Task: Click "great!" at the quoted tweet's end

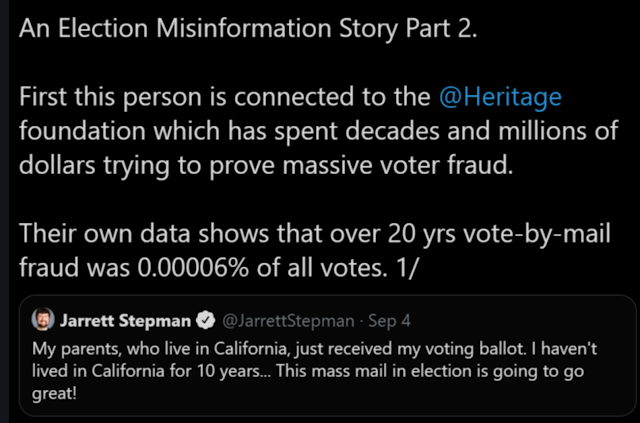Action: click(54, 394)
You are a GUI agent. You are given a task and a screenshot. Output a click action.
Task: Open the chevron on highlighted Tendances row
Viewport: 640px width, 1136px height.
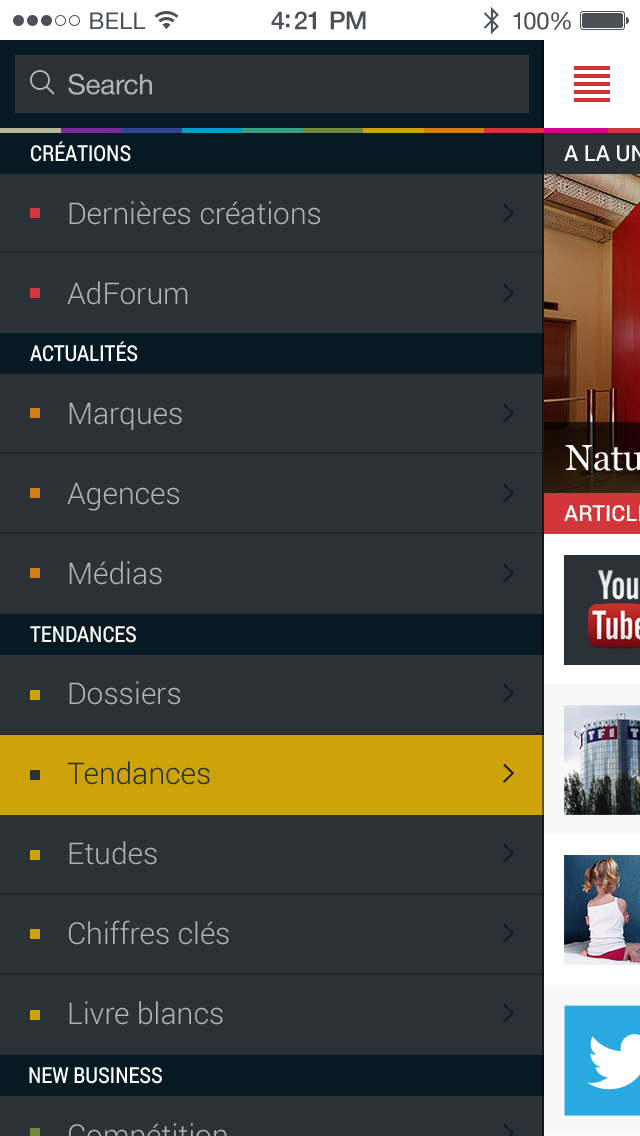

→ PROBLEM STATEMENT
Write out every row above again, requests included, and add 74 to each coordinate in the answers. Leave the pictures out.

→ RESULT BELOW
Task: Click "great!" at the quoted tweet's end

Action: click(128, 468)
You are a GUI agent. You are given a task and a screenshot. Output a click action.
Task: Open the chevron on highlighted Tendances row
Viewport: 640px width, 1136px height.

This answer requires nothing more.